Given task A:
In the laboratory procedure, how do the ether-soluble substances travel from the sample into the flask? Answer in one to three sentences.
Given task B:
Pick up the laboratory procedure after its last sentence and continue writing it.

The lipid extraction was done using soxhlet - apparatus. About 150ml of anhydrous diethyl ether (petroleum ether) at boiling point of 40-60°C was placed in the flask. Filter papers were placed in the oven and cooled in the desiccator for 15 minutes. The filter papers were then weighed and recorded as weight one (W₁). 0.5g of the samples was weighed into the filter papers and recorded as weight two (W₂).
The filter papers were tied using thread and transferred into the extraction chamber of the extractor. The ether in the flask was heated until its vapour reached the condenser through the side arm of the extractor; it condensed to liquid form and dropped back into the sample, and the ether soluble substances were dissolved and carried into solution through the siphon tube into the flask. This extraction process lasted for 3 hours. The petroleum ether was evaporated at the end of extraction and the oil residue represents the fat content.
The samples were then transferred into the oven for about 30 minutes after which they were transferred into the desiccator to cool for another 15 minutes. The thread used to tie the filter paper was removed and weighed as weight three (W₃).

iv. Ash Content

The ash content was determined by ashing the sample. Crucibles will be prepared, oven-dried for 30minutes, cooled in the desiccators for 30 minutes and weighed as weight one (W₁). 1g of the sample into clean dried pre-weighed crucible with lid (W₁). The crucibles were then be transferred into the muffle furnace set at 550°C (lid removed). Ashing was continued until a light grey of white ash was obtained. The crucibles were then cooled in desiccators and weighed (W₃).

Data lines:
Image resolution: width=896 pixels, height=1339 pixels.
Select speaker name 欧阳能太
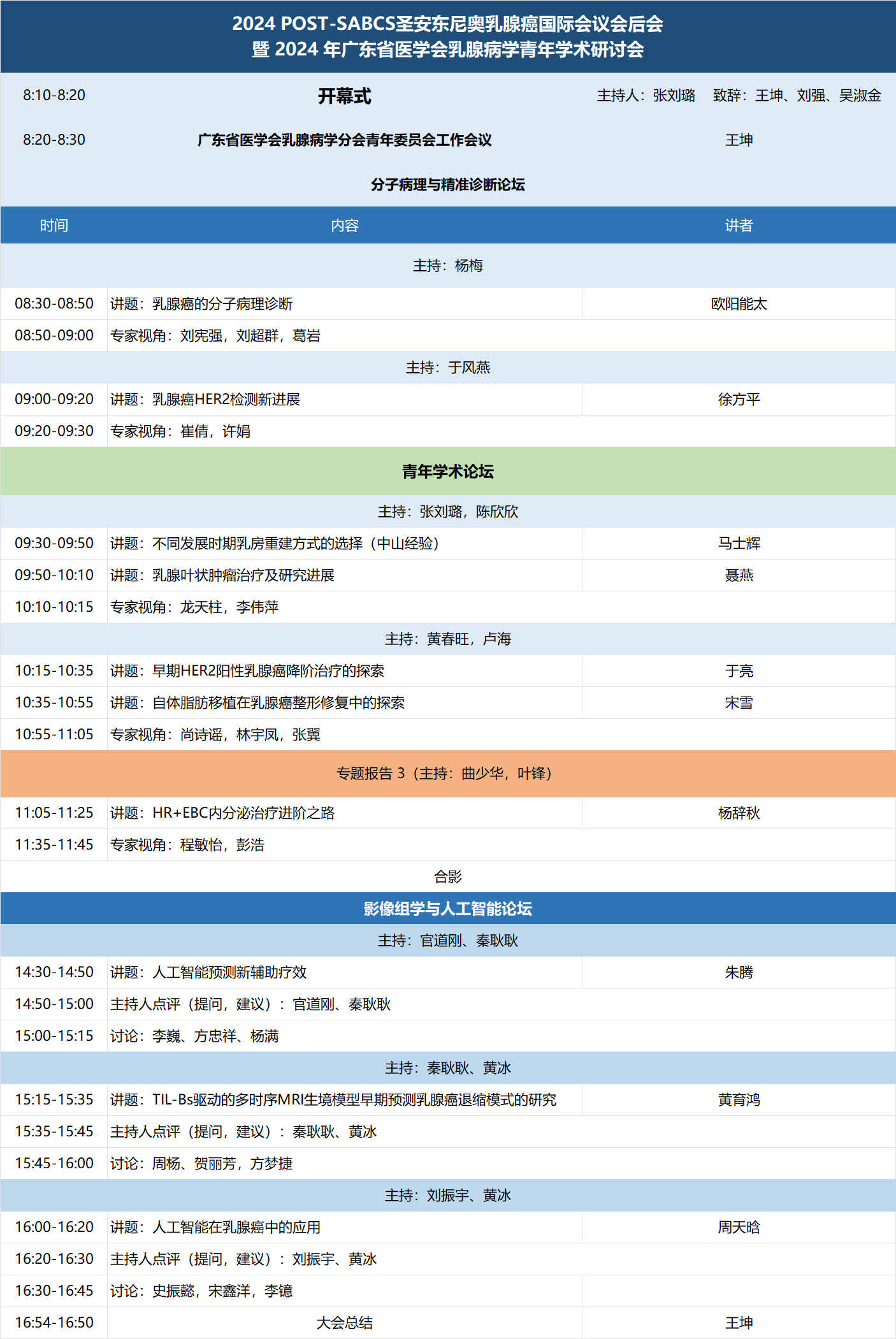[739, 304]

Written reply A:
The ether in the flask is heated, and its vapour rises through the side arm of the extractor to the condenser. There it turns back into liquid and drops onto the sample, dissolving the ether-soluble substances. The solution then carries them through the siphon tube back into the flask.

Written reply B:
v. Crude Fiber

Exactly 2g (W1 ) of the sample were weighed into 1 litre conical flask and 200ml of 1.25% of H2SO4 (at boiling point) was added and boiled gently for 30 minutes. The mixture was filtered through muslin cloth and rinsed well with hot distilled water. The sample was scraped back into the flask with spatula and 200ml of 1.25% NaOH (boiling) was added and allowed to boil gently again for 30 minutes. It was filtered through muslin cloth and the residue washed thoroughly with hot distilled water and then rinsed ones with 10% HCl. This was rinsed again twice with ethanol and allowed to dry. Then residue was scrapped into a crucible, oven dried at 105°C, cooled in the desiccators and weighed (W ₂). The residue was ashed at 550°C for 90 minutes in a muffle furnace, cooled and weighed again (W₃).

vi. Nitrogen Free Extract (NFE)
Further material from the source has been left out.